En Junín también triunfó Cambia Mendoza (44,6%), aunque quedó un sabor amargo en el oficialismo, dado que el intendente Mario Abed ha estado acostumbrado a victorias contundentes, por encima de los 50 e incluso los 60 puntos. Pero esta vez eso no ocurrió y algunos culpan a la lista de concejales que se eligió. En cualquier caso, el oficialismo que hoy tiene ocho de los diez concejales, puso en juego cuatro sillas y solo logró mantener tres de ellas; de las dos restantes, una se lleva Somos Mendoza, que mantiene sus dos ediles opositores, pero se suma el Partido Intransigente, también con su primer edil en Junín.
En Santa Rosa venció el Frente Cambia Mendoza (38,3%), aunque la diferencia con el peronismo de Somos Mendoza (33,6%) fue de apenas algunos puntos; sin embargo, ese escaso margen le alcanza a la intendente Norma Trigo para equilibrar la balanza dentro del recinto, ya que hasta el momento, el oficialismo corre allí con gran desventaja: “Trigo asumió en febrero sin lista de concejales y tuvo que gobernar todo este tiempo sin mayoría”, dicen en el Ejecutivo. A partir de diciembre, el radicalismo no tendrá mayoría, pero al menos conseguirá la mitad de las bancas, asunto que empareja mucho la relación con la oposición: “La relación de fuerzas ha sido muy despareja e incluso, la oposición tiene los votos suficientes para iniciarle un juicio político a la intendente si así lo quiere”. El dato allí tiene que ver con que el Concejo estará, a partir de diciembre, solo integrado por peronistas y radicales, ya que el ex intendente Antonio Ponce cumple su mandato y no consiguió los votos suficientes para ser reelecto.

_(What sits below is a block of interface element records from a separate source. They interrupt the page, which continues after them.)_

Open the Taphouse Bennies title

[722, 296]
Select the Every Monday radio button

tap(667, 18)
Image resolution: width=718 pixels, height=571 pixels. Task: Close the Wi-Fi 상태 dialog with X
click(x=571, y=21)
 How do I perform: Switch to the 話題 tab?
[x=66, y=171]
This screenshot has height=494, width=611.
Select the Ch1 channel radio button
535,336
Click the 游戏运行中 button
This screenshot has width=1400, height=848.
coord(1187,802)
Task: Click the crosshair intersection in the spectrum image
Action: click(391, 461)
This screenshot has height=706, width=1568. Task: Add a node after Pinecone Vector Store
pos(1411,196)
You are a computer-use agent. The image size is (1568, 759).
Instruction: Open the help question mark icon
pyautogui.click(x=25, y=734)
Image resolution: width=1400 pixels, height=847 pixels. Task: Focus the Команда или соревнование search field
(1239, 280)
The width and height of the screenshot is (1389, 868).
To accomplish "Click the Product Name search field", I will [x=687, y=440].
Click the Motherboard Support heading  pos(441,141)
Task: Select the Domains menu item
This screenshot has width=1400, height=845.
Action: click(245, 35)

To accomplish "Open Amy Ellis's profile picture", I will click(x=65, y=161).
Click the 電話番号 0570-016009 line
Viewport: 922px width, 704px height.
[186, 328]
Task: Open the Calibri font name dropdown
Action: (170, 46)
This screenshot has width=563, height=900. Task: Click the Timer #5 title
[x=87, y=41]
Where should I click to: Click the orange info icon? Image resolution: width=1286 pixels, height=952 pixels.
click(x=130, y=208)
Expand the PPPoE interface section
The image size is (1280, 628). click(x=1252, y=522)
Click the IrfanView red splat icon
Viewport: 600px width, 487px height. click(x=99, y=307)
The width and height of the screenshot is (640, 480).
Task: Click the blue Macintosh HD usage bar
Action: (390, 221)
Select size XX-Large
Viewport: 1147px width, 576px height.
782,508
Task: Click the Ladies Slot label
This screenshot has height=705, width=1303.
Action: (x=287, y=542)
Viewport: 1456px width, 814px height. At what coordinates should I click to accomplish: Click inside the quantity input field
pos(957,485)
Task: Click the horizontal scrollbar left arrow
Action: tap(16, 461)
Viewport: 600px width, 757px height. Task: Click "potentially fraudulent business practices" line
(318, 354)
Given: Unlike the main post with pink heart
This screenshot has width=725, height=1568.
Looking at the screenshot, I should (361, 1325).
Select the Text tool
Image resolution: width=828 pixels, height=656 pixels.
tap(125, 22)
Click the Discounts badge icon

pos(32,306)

En San Martín, la lista de concejales del intendente Jorge Gimenez sufrió una derrota a manos de Cambia Mendoza, aunque en el oficialismo sostienen que el asunto no es tan grave: “Siempre perdemos las elecciones de medio término y luego ganamos las de intendente”, dicen en el gabinete. En cualquier caso, lo cierto es que el intendente seguirá controlando, al menos, la mitad del recinto, ya que de las seis bancas en juego, Somos Mendoza conserva las dos que arriesgó (27,4%). El FIT renovó mandato (12,8%) y el PI colocó su primer concejal (16,8%); las cuatro sillas restantes son del radicalismo (38,2%) que viene dividido desde hace tiempo, en un enfrentamiento que solo ha beneficiado al oficialismo y que espera dejar atrás, con la incorporación al Concejo de dos figuras de relevancia para el departamento: Daniel Llaver, y el médico pediatra Raúl Rufeil.

De todos modos, Cambia Mendoza pretende discutir ante la Junta Electoral, la sexta banca con el candidato del FIT, porque son menos de cien votos la diferencia y el radicalismo cree que hay elementos para ganar una banca más.